J. Ruffiandis - 53e R.I.

Je n'ai pas dormi ; assoupi par instants, réveillé par les explosions, je suis allé plusieurs fois au téléphone, car la ligne a pu être établie avec le 53e hier au soir, en fin de journée.

Au point du jour, une rumeur suivie d'un concert d'exclamations joyeuses me font bondir sur les pieds ; on m'apporte triomphalement au bout de papier jaune, où je lis : "Les hostilités cesseront à 11 heures précises ; faire sonner la halte au feu !"

Je hurle : "Les agents de liaison à moi ! Copiez cette note et communiquez ça en vitesse à vos compagnies ; que tout le monde reste terré jusqu'à 11 heures, ce n'est pas le moment de se faire moucher ; qu'on envoie les clairons à mon P.C."

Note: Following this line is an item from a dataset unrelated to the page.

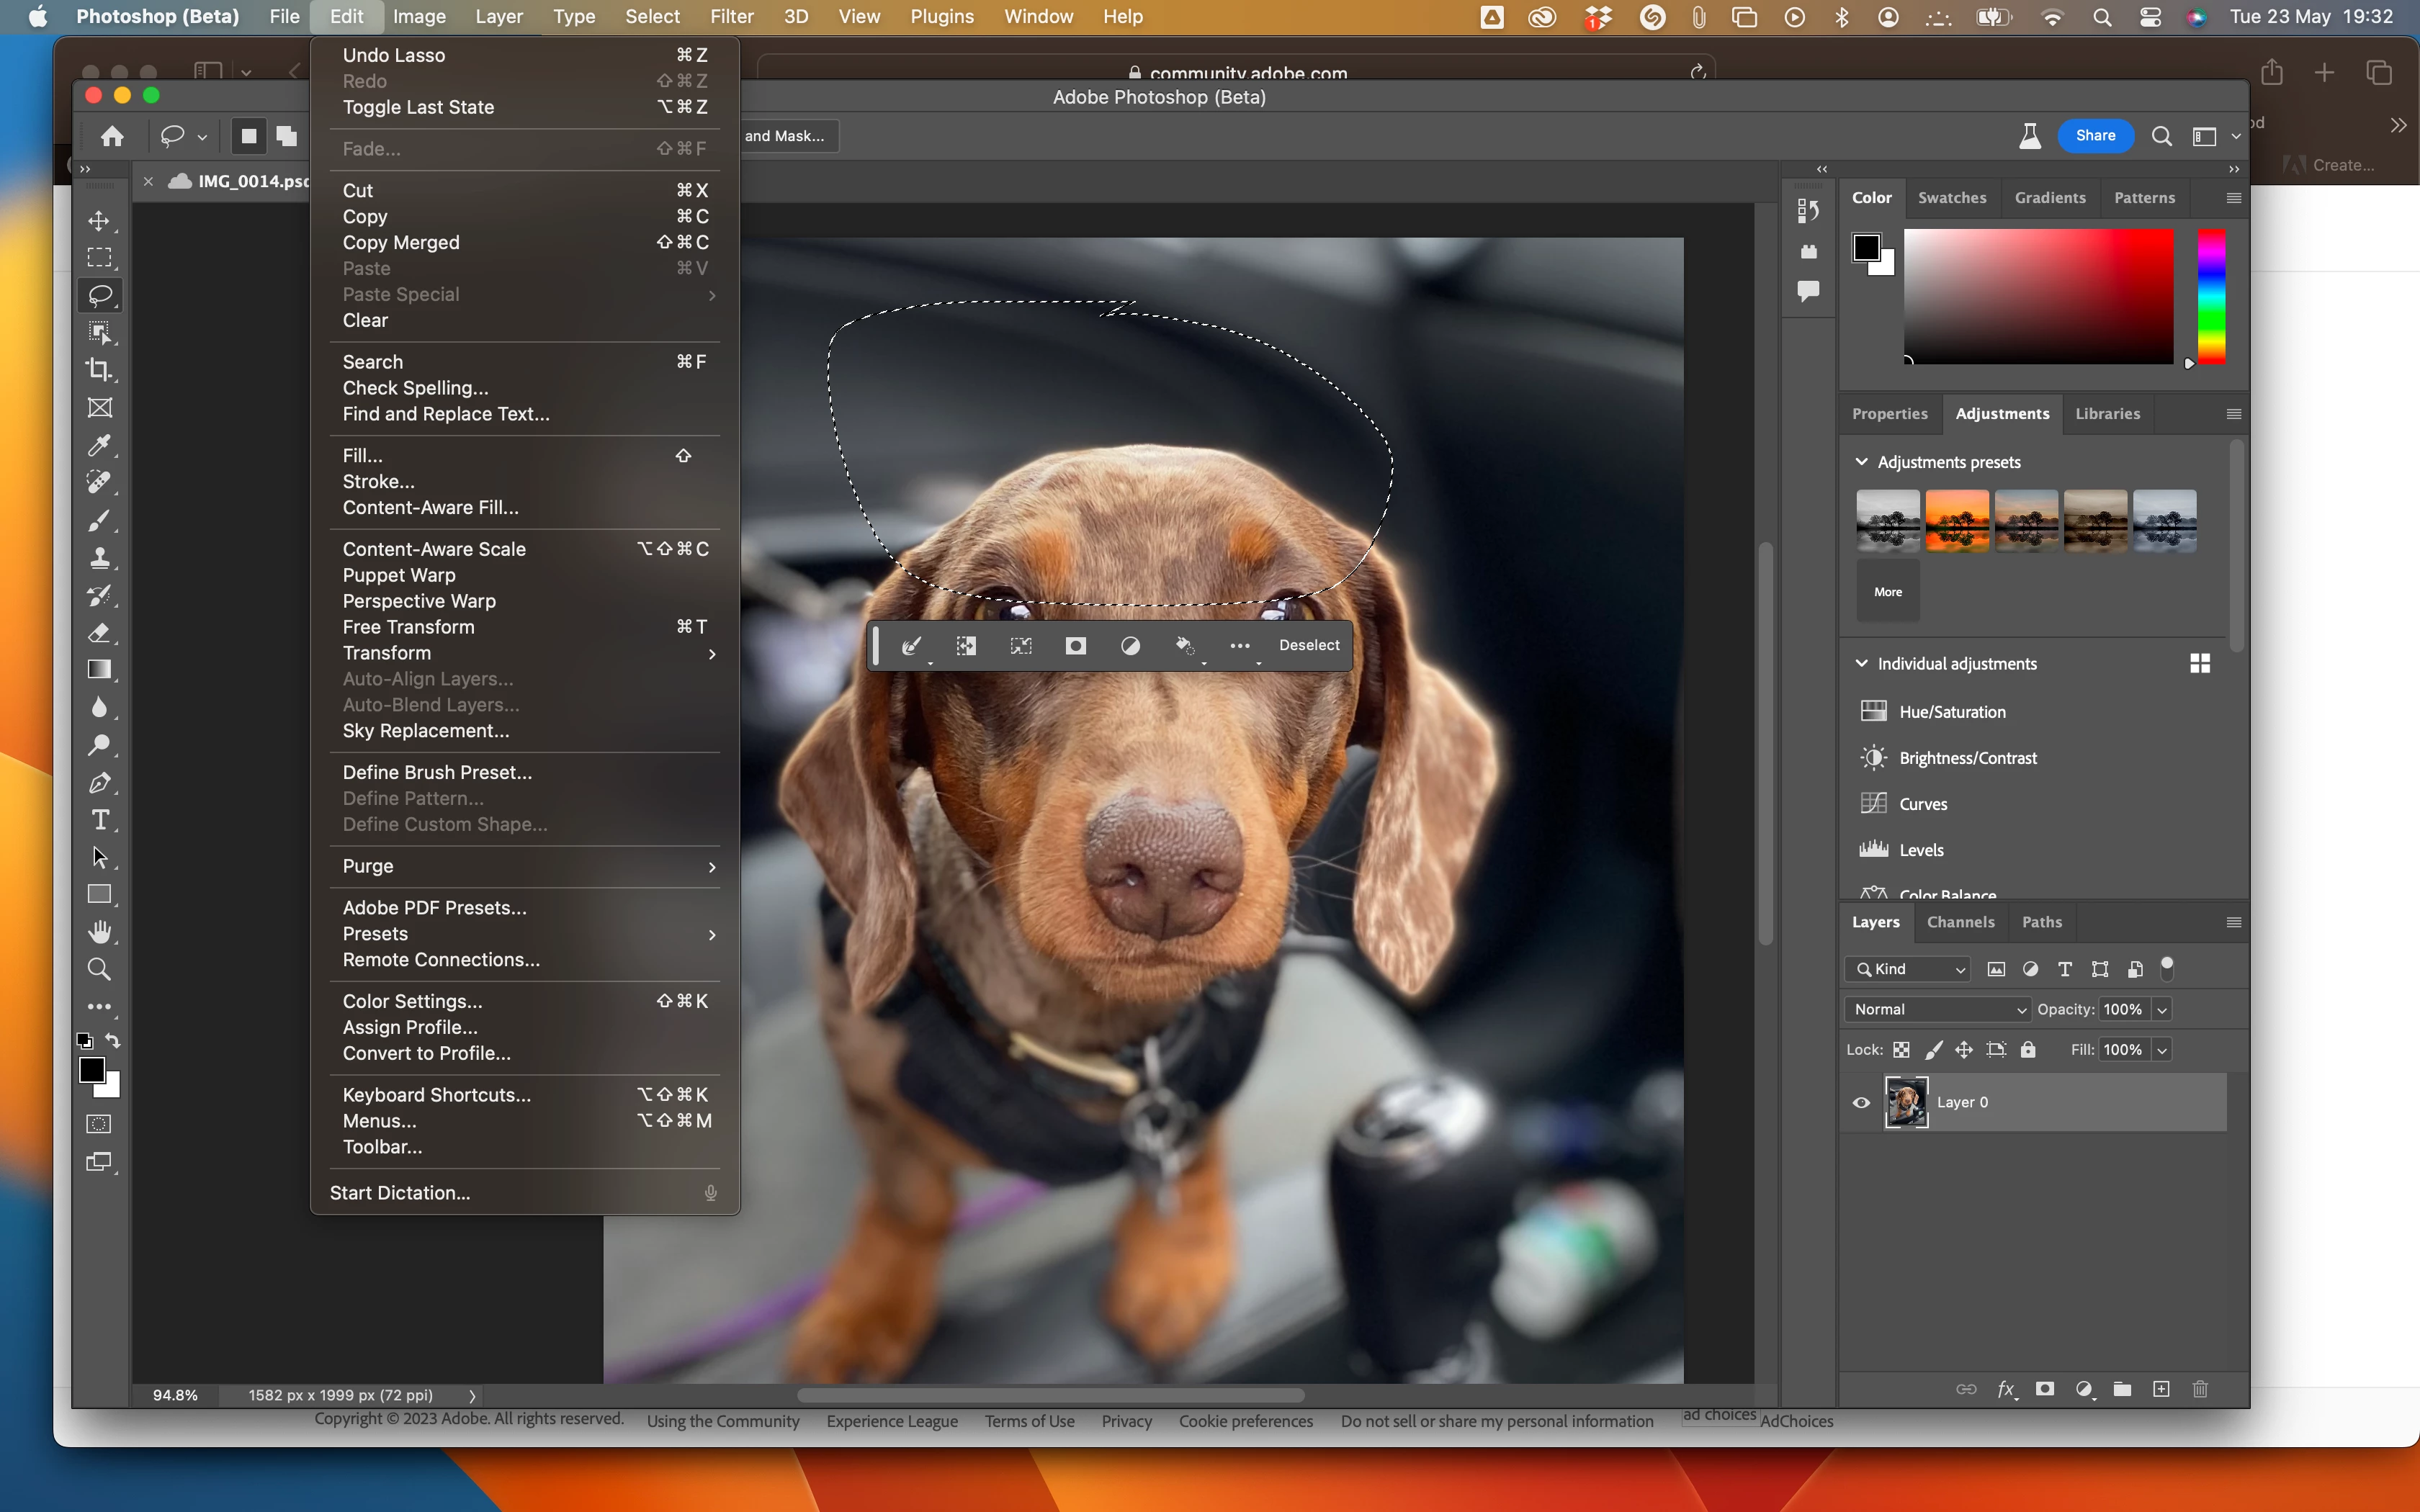Select the Crop tool
This screenshot has height=1512, width=2420.
coord(98,370)
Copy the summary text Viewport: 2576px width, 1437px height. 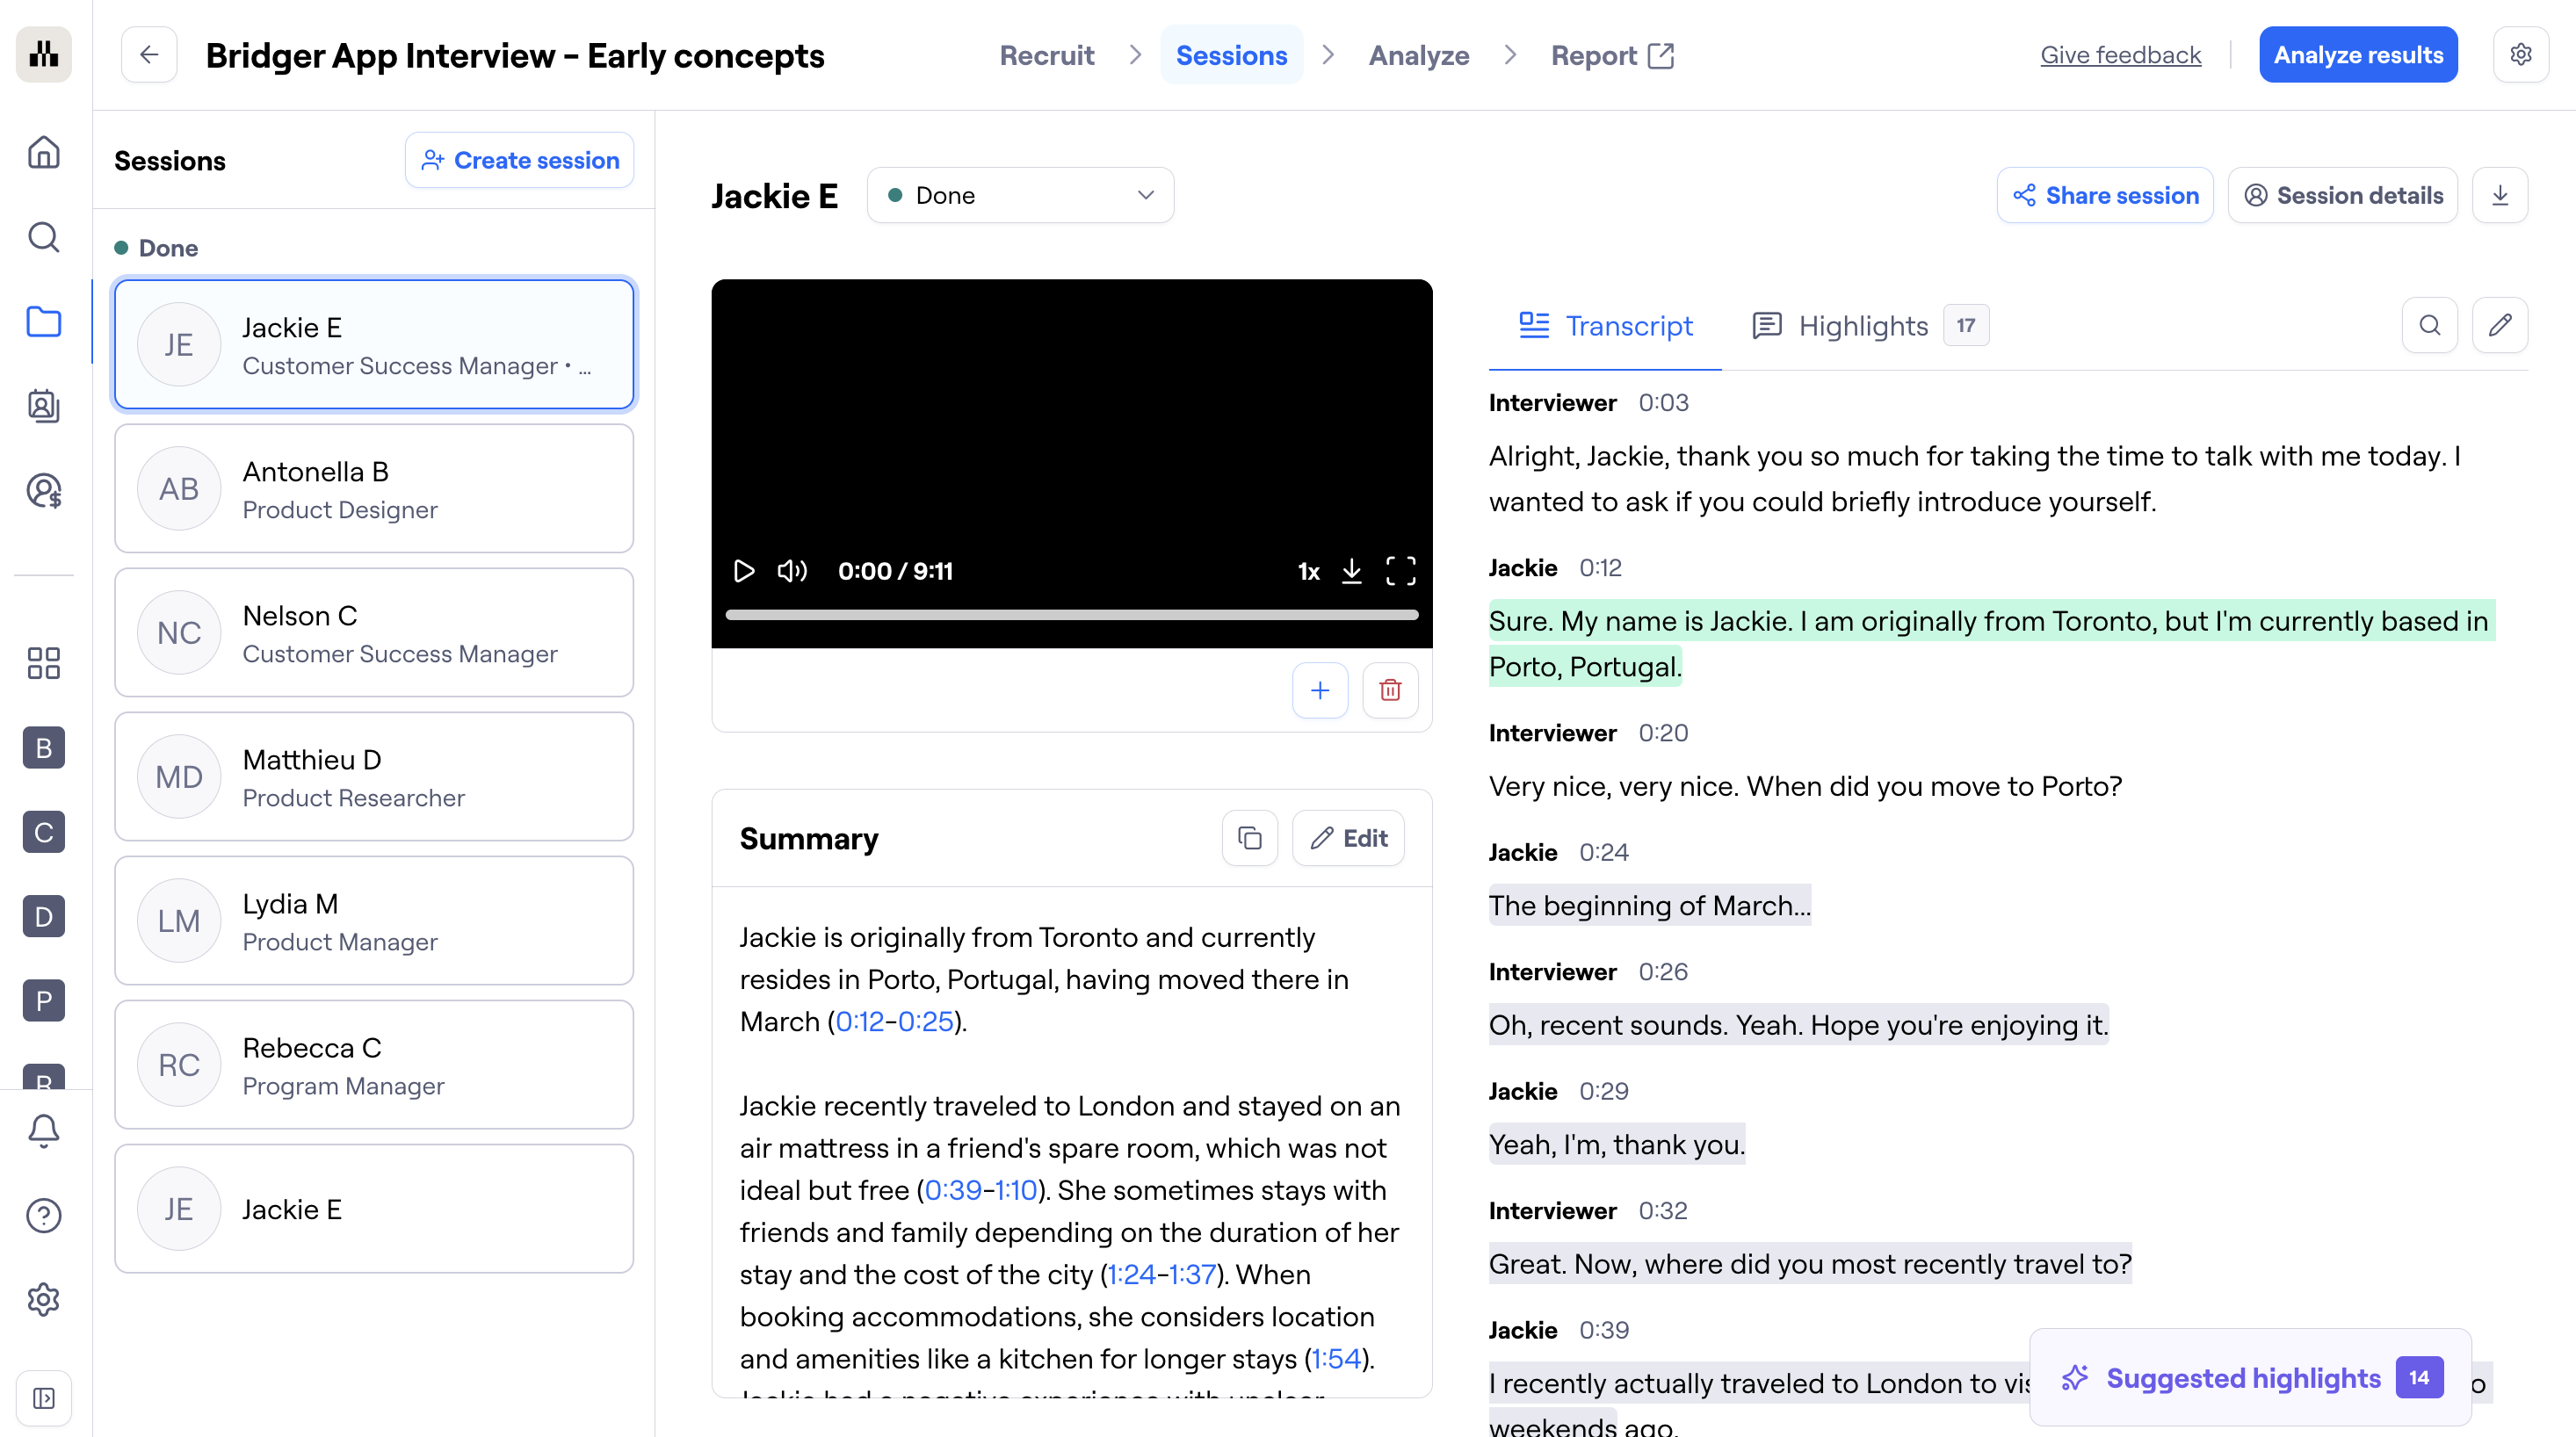pos(1249,838)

Quels cris dans notre cave :

- Enfin, ca y est ! on les a eus, etc. !, etc. !

Comme c'est long trois heures à passer quand on attend le signal de la résurrection. Les deux artilleries tirent, elles vident leurs caissons.

11 heures moins 10.

Je sors de la cave avec le caporal-clairon. La rue est déserte. Un chuintement qui se rapproche, menaçant, nous fait bondir d'instinct au fond de l'abri ; trois marmites s'écrasent au milieu de Dom-le-Mesnil ; l'une d'elles explose devant notre maison, les vitres tintent sur les pavés. Ouf ! on l'a échappé belle ! Ah ! les salauds !

Ce sont les derniers obus de la guerre que nos oreilles entendront ; c'est aussi notre dernière minute de peur.

11 heures.

Les clairons réunis au milieu de la rue, à côté de l'entonnoir récent, encore chaud, sonnent le "Cessez le feu" à s'époumonner, aux quatre points cardinaux ; ils vont ensuite répéter cette sonnerie aux lisières du village. Sur la rive nord, les aigres cornets des allemands répondent.

Par mon ordre, un piano est traîné au miliu de la chaussée ; je monte sur une table et pendant qu'un téléphoniste tape à tours de bras sur le Pleyel, je dirige avec mon makila une "Marseillaise" formidable chantée par mille bouches ; poilus et civils réunis fraternellement.

Puis on s'embrasse sans distinction de costume ou de grade, d'âge ou de sexe ; les civils pleurent, nous pleurerions aussi si nous osions.

Nous nous dirigeons ensuite vers l'église où l'aumônier du 415e dirige un "Te Deum".

De l'autre côté  de la Meuse, les fritz sont debout, ni joyeux, ni peinés ; on va voir de près ces ennemis qui ont arrêté hier la ruée du 415e ; c'est le régiment des Maïkafer, des Hannetons, régiment de fusiliers de la 3e division de la Garde. Ils ont 48 mitrailleuses pour le régiment. Evidemment, c'est une force terrible à laquelle on ne pouvait se heurter qu'avec des pertes élevées. Dans l'après-midi, on enterre deux morts du 415e ; on n'a pas encore pu ramener les autres, une quarantaine environ.

Toute la population de Dom-le-Mesnil, le 415e et le 2e bataillon du 53e accompagnent au champ de repos ceux qui sont morts la veille de l'armistice, la veille de la délivrance : mort deux fois cruelle !

In J. Ruffiandis, "Carnet de route d'un ancien du 53e", Imprimerie de l'Indépendant, Perpignan, 1936, pp. 291-293.